Ours is said to be an Age of Distraction, in which the frenzied pace of technological change makes it difficult if not impossible to focus and concentrate on challenging books and texts. In universities many academics argue that the constant culture of browsing on the internet has undermined students’ interest in serious deep reading. It is also frequently asserted that our capacity for attention is also constantly challenged by the relentless production and flow of information. Information anxiety expressed through the idiom of Information Overload is frequently represented as the normal state of affairs of life in the 21st century.

Since Richard Wurman published his best-selling book Information Anxiety in 1989, agonizing about Information Overload-related pathologies has become a regular topic of cultural commentary. Often the flow of digitally mediated information is expressed through the metaphor of a flood, with the implication that if most of us are not literally drowning we are least overwhelmed by it. It is often asserted that businesses are “drowning in data” and that creativity is difficult if not impossible “when you’re facing a flood of information.” Apparently, Information Overload does not merely inhibit creativity. It is also held responsible for a variety of afflictions connected to the distracting effects of exposure to “too much information.”

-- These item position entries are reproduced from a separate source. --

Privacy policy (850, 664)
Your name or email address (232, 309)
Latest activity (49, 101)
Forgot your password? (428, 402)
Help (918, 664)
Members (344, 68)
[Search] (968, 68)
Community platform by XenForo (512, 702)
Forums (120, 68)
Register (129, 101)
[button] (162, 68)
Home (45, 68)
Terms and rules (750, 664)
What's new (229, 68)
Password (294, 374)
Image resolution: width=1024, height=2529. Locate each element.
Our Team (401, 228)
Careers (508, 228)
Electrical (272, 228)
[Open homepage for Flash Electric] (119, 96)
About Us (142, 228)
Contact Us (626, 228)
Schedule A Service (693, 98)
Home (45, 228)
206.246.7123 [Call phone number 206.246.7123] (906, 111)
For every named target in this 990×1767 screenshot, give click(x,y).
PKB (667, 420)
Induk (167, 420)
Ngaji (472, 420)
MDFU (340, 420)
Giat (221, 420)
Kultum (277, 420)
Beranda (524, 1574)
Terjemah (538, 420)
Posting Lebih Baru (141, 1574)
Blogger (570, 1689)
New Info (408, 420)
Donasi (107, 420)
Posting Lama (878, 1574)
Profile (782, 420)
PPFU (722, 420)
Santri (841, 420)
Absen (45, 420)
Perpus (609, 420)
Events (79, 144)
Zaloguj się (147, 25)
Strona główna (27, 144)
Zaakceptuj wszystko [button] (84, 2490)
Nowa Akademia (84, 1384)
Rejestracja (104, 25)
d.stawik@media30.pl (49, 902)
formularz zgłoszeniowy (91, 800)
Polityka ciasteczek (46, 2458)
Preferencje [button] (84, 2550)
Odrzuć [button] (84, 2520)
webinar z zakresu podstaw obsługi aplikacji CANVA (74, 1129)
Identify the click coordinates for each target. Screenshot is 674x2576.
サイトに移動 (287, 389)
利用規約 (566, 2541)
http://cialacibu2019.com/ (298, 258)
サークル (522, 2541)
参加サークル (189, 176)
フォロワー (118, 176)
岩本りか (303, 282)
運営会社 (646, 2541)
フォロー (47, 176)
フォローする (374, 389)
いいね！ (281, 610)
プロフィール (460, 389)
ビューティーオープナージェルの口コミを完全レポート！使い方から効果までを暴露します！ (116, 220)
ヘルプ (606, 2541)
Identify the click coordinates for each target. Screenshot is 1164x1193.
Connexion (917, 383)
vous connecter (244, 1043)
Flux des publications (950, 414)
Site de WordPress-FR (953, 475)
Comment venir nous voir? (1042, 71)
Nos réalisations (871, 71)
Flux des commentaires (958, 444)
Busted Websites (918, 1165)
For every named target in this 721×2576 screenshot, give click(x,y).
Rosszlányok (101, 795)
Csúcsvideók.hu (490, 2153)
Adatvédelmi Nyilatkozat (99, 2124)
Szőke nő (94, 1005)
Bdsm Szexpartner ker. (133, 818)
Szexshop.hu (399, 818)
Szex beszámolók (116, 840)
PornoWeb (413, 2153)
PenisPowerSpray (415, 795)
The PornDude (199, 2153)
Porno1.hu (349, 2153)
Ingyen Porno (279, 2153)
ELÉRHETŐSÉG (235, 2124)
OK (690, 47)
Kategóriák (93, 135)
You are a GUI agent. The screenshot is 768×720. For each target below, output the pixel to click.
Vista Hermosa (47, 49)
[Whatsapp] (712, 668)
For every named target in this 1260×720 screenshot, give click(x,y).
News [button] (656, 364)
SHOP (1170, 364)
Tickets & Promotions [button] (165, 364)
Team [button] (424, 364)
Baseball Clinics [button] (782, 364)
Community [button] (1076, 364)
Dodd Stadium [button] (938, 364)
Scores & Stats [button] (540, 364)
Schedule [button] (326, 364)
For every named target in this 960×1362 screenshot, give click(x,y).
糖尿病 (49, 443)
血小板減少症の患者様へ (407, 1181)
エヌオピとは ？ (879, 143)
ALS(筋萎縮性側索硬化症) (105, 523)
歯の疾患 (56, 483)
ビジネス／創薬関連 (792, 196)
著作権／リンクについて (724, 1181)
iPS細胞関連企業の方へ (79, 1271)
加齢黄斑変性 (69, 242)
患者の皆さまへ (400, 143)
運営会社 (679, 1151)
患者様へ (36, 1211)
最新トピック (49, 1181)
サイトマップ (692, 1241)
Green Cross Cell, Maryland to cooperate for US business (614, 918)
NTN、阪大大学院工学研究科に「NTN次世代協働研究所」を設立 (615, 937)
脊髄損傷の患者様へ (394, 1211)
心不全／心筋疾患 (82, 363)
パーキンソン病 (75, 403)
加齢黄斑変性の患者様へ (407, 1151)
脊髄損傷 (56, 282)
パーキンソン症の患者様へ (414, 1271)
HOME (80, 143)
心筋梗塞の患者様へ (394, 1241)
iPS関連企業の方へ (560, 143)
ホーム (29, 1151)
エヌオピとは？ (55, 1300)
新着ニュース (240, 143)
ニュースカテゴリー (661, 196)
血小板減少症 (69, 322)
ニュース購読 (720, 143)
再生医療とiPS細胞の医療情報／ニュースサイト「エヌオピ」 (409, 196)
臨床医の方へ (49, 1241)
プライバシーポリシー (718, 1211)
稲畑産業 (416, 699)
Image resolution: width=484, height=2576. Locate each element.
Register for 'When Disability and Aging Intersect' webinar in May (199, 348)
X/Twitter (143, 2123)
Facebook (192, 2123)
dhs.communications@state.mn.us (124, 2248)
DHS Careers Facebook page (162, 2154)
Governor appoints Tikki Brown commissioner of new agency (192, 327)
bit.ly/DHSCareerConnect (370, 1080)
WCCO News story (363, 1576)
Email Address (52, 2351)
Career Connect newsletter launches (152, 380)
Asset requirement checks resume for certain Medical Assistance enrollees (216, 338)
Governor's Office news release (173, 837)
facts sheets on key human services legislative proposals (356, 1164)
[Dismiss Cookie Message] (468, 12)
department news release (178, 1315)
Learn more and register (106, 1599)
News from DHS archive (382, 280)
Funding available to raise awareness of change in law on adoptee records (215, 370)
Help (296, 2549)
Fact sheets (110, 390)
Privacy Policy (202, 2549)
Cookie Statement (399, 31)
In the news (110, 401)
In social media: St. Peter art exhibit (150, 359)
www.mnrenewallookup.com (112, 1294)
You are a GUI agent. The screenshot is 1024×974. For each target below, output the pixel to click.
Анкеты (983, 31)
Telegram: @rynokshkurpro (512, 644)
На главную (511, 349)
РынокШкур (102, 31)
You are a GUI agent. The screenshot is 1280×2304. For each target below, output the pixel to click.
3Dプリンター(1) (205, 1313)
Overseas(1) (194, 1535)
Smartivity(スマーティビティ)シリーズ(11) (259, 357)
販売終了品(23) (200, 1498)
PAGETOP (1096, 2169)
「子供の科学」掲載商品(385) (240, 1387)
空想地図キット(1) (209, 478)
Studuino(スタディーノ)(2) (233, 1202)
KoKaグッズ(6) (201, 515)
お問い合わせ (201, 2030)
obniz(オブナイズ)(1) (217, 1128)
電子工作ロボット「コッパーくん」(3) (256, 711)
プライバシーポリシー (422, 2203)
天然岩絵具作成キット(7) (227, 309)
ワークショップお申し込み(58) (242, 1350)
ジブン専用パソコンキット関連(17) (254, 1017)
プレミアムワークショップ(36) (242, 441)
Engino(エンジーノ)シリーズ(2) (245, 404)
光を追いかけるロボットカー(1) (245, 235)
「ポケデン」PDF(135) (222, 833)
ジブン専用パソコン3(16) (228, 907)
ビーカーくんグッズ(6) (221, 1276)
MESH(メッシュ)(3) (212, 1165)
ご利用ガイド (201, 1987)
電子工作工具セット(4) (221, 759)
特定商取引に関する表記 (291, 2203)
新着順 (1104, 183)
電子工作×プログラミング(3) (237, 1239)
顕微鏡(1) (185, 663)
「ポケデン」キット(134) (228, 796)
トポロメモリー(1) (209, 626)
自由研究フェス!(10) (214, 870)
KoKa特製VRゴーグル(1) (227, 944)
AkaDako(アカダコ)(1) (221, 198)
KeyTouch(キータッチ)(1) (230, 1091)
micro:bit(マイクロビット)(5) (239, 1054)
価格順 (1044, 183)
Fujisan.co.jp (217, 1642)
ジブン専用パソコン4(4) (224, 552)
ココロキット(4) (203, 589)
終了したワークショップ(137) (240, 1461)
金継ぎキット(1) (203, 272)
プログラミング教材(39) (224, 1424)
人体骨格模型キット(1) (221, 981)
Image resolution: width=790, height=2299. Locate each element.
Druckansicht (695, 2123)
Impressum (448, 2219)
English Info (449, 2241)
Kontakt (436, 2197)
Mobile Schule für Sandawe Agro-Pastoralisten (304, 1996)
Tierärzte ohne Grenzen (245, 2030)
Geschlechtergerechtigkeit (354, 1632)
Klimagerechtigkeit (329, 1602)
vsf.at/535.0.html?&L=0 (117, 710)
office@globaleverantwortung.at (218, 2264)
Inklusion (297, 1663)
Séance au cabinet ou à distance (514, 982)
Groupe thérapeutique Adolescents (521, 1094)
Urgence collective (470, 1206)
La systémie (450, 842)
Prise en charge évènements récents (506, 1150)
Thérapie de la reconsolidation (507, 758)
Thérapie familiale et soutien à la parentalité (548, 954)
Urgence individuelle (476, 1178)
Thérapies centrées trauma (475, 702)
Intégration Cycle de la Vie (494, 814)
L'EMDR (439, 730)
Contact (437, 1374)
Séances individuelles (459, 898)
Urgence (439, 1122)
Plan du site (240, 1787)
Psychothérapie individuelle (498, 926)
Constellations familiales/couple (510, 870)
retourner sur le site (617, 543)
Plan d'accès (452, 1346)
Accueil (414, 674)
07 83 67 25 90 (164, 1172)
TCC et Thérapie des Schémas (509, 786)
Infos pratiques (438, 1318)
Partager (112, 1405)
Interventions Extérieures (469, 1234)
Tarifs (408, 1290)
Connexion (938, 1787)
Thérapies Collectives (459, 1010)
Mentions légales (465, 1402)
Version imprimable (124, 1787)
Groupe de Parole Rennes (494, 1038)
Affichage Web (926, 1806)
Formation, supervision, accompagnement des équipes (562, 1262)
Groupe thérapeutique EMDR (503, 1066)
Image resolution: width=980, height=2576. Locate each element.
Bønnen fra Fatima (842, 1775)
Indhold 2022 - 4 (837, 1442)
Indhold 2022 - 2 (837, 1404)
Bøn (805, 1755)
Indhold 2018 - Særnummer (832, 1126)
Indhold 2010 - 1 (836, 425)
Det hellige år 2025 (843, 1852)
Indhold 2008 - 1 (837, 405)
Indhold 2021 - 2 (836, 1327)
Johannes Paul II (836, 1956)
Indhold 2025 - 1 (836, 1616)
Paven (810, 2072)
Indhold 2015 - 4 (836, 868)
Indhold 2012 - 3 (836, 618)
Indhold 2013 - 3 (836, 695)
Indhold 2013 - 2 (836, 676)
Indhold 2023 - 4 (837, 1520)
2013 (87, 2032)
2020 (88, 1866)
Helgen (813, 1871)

This blog is mainly concerned with the challenge of choosing how and where to invest our valuable time on social networks, but my topic closely coincides with “Information Overload.’

In this blog I will post not only analyses of the problems, but also solutions from my own research and my experience as a “glutton” for information and a social network “addict.” One size does not fit all. It is important to remember that we do have the gift of free will and the power of choice.